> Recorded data
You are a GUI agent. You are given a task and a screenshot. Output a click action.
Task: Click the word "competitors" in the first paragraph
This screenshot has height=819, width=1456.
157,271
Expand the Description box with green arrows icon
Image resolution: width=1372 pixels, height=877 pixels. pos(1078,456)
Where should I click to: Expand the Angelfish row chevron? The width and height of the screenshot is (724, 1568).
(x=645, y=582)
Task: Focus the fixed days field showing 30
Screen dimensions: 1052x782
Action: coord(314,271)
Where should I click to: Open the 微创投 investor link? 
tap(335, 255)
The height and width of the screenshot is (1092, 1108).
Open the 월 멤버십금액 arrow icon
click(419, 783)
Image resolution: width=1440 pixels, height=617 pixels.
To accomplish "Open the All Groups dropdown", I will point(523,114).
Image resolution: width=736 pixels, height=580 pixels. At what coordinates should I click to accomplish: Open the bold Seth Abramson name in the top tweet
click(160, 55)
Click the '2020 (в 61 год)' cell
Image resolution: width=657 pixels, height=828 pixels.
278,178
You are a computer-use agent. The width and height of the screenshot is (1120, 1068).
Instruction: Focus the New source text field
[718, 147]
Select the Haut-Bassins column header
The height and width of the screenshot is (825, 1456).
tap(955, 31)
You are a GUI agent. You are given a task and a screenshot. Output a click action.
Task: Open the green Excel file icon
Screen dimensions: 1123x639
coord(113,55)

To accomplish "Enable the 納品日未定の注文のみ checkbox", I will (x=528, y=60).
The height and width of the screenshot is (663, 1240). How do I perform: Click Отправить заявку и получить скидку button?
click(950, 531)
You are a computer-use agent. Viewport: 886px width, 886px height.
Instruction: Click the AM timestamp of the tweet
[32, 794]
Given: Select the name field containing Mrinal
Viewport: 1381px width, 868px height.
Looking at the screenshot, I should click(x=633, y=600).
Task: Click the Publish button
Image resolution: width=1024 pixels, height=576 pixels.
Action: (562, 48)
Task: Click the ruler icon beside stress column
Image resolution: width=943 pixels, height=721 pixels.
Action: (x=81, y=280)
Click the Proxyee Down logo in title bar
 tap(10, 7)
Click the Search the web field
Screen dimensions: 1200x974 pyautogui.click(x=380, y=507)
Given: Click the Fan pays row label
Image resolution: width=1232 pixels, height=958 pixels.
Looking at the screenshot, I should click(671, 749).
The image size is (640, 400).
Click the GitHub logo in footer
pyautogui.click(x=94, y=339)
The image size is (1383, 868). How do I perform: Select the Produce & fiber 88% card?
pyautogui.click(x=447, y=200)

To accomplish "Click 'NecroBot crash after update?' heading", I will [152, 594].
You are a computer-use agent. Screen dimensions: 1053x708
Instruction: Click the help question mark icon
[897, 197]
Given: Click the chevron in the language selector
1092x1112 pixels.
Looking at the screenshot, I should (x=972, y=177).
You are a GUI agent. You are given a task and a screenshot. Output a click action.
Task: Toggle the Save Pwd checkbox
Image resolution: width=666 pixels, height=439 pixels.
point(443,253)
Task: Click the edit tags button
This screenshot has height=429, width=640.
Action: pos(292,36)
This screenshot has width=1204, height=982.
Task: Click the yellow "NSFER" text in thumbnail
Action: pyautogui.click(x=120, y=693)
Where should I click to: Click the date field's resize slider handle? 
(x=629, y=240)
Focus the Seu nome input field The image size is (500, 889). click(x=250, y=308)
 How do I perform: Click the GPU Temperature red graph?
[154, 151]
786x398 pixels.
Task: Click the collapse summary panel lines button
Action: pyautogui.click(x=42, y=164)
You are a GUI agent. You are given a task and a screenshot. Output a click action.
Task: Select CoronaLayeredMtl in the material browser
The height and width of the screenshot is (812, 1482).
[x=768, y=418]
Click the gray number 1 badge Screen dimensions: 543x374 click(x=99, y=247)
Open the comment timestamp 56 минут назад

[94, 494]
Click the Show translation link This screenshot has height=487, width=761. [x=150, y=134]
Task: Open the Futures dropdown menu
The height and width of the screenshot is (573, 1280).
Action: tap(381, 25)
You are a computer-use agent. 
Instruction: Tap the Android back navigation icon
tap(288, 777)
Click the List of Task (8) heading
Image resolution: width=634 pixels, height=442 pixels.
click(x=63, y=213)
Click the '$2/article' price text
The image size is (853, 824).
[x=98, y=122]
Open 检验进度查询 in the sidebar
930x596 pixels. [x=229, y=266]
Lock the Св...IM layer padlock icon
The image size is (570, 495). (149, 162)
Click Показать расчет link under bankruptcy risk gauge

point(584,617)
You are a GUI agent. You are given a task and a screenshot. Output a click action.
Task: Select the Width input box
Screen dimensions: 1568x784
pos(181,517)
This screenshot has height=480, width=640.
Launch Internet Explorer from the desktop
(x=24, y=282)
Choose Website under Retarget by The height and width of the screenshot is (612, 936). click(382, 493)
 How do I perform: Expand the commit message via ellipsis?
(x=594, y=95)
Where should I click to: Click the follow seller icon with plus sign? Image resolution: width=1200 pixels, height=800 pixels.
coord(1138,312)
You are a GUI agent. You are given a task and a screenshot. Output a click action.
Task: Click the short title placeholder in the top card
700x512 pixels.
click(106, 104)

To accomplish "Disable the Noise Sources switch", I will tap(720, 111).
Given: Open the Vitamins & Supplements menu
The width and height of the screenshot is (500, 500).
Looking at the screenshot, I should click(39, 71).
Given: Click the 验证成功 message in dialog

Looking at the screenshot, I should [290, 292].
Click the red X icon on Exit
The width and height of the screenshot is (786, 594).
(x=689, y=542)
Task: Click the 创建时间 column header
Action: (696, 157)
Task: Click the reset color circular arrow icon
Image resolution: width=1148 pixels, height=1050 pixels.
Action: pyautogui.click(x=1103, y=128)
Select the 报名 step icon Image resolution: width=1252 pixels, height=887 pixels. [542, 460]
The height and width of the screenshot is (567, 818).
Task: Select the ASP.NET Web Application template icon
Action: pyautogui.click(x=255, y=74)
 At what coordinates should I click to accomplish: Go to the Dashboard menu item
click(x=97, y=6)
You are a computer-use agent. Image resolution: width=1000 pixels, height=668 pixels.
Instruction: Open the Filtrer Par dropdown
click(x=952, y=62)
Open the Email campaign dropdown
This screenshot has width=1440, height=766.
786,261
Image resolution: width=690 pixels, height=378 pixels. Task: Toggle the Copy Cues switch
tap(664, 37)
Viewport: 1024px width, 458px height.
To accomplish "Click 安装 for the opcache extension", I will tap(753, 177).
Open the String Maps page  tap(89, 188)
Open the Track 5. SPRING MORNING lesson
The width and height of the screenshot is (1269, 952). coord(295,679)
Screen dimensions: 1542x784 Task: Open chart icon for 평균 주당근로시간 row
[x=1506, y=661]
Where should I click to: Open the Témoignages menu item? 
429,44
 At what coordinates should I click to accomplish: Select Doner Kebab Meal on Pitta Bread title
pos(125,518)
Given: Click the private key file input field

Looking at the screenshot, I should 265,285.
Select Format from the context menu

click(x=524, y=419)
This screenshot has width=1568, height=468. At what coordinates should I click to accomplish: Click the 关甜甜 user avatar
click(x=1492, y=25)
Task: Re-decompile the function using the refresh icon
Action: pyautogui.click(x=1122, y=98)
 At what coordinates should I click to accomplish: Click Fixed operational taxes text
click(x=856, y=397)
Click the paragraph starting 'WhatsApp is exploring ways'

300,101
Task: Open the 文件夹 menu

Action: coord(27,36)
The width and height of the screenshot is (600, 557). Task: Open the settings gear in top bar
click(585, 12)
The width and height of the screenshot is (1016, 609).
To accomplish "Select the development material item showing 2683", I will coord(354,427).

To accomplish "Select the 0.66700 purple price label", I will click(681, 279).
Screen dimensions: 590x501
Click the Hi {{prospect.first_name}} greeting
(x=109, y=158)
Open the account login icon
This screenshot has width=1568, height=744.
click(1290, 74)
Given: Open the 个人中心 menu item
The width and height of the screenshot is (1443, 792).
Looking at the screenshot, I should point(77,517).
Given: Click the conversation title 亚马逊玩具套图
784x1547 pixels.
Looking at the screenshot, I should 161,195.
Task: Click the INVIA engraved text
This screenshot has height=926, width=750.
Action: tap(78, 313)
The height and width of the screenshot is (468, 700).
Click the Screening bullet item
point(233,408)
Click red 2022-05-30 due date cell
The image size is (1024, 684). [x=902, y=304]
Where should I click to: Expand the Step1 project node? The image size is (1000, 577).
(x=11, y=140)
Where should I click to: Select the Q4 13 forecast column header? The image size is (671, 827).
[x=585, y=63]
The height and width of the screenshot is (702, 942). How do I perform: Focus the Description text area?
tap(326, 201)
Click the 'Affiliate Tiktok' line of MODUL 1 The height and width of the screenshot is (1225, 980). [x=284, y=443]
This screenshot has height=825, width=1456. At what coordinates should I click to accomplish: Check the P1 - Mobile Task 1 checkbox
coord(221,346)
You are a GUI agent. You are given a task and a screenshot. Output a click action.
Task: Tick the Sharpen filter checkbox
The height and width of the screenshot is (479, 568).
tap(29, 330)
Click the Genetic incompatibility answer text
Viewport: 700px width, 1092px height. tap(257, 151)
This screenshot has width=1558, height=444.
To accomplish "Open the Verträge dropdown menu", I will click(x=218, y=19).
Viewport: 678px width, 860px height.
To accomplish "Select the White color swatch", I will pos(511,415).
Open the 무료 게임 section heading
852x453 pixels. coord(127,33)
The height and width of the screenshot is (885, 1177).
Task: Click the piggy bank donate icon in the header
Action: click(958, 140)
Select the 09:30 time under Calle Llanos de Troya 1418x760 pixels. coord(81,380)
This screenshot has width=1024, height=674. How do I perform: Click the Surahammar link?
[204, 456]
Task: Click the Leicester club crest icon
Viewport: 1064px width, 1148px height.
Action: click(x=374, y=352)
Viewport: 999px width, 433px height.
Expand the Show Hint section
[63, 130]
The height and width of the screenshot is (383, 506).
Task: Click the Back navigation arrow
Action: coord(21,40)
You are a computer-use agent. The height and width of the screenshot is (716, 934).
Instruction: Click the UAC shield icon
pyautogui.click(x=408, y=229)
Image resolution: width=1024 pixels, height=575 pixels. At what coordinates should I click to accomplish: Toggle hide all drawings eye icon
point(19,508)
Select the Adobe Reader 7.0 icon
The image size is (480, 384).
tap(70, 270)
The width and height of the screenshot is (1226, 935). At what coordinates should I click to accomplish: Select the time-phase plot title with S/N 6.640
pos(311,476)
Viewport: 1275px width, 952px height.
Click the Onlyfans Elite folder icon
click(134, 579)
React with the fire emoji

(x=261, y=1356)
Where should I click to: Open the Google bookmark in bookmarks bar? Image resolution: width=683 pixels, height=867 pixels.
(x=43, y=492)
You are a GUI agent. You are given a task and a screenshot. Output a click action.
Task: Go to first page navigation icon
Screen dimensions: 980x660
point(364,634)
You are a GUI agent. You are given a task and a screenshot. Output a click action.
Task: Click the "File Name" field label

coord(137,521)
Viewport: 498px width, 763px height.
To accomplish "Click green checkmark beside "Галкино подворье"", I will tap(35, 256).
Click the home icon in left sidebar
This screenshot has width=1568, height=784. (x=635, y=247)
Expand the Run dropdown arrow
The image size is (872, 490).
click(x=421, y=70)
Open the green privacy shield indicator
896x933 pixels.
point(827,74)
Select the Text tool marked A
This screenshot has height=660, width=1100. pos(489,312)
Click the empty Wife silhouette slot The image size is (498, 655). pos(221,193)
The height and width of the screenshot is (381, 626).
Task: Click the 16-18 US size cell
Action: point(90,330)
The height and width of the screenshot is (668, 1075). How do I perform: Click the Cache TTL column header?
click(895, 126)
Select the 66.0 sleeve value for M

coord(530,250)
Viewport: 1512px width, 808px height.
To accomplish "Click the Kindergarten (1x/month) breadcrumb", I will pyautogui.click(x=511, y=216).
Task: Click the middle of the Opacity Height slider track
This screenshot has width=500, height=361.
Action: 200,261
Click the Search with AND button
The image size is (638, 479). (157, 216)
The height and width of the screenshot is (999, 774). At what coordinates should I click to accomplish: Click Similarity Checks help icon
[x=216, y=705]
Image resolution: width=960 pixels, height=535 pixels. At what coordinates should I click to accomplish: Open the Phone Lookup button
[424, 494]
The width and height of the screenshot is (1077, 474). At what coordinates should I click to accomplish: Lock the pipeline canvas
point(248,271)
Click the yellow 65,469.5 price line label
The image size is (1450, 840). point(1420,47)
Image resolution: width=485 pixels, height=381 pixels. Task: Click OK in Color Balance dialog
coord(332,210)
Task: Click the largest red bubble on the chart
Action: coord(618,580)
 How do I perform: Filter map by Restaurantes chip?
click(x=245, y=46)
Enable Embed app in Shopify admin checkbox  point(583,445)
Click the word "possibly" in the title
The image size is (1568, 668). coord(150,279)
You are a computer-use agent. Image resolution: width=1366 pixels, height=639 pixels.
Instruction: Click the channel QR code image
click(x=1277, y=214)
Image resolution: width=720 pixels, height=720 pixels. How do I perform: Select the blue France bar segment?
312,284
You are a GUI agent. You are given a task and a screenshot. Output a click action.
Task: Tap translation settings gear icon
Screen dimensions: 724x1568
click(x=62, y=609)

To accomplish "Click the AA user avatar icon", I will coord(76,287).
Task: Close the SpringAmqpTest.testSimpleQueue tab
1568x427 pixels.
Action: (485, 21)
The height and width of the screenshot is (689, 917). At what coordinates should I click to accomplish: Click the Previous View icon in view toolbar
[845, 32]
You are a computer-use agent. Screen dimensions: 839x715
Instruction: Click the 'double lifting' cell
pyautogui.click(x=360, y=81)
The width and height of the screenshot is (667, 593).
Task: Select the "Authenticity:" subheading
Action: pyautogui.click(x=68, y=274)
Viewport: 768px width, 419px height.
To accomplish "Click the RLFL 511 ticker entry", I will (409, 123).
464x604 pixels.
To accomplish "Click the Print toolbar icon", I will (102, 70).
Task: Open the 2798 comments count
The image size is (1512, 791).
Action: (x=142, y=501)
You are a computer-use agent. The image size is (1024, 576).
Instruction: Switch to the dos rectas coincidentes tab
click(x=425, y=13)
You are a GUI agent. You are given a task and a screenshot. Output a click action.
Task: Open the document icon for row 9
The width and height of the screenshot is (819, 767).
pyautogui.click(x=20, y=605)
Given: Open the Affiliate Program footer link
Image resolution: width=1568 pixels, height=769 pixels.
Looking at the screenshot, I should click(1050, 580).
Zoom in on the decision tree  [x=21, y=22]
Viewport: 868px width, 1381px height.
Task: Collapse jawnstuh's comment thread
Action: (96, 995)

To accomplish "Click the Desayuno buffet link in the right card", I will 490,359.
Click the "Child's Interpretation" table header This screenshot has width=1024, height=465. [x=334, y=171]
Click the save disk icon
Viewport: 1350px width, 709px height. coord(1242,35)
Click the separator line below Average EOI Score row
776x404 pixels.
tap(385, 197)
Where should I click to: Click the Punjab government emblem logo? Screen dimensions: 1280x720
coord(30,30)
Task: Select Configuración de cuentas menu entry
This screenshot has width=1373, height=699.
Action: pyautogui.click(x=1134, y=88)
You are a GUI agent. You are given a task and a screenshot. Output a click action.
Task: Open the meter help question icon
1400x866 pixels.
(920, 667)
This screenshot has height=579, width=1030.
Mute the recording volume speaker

> Your goal
Starting with the line above that holds "Select the Text tool marked A" and stopping with the line that holds "You are a computer-use agent. Image resolution: width=1366", reproduce each line exactly, omitting all other lines.

> Final answer
Select the Text tool marked A
This screenshot has height=660, width=1100. pos(489,312)
Click the empty Wife silhouette slot The image size is (498, 655). pos(221,193)
The height and width of the screenshot is (381, 626).
Task: Click the 16-18 US size cell
Action: point(90,330)
The height and width of the screenshot is (668, 1075). How do I perform: Click the Cache TTL column header?
click(895, 126)
Select the 66.0 sleeve value for M

coord(530,250)
Viewport: 1512px width, 808px height.
To accomplish "Click the Kindergarten (1x/month) breadcrumb", I will pyautogui.click(x=511, y=216).
Task: Click the middle of the Opacity Height slider track
This screenshot has width=500, height=361.
Action: 200,261
Click the Search with AND button
The image size is (638, 479). (157, 216)
The height and width of the screenshot is (999, 774). At what coordinates should I click to accomplish: Click Similarity Checks help icon
[x=216, y=705]
Image resolution: width=960 pixels, height=535 pixels. At what coordinates should I click to accomplish: Open the Phone Lookup button
[424, 494]
The width and height of the screenshot is (1077, 474). At what coordinates should I click to accomplish: Lock the pipeline canvas
point(248,271)
Click the yellow 65,469.5 price line label
The image size is (1450, 840). point(1420,47)
Image resolution: width=485 pixels, height=381 pixels. Task: Click OK in Color Balance dialog
coord(332,210)
Task: Click the largest red bubble on the chart
Action: coord(618,580)
 How do I perform: Filter map by Restaurantes chip?
click(x=245, y=46)
Enable Embed app in Shopify admin checkbox  point(583,445)
Click the word "possibly" in the title
The image size is (1568, 668). coord(150,279)
You are a computer-use agent. Image resolution: width=1366 pixels, height=639 pixels.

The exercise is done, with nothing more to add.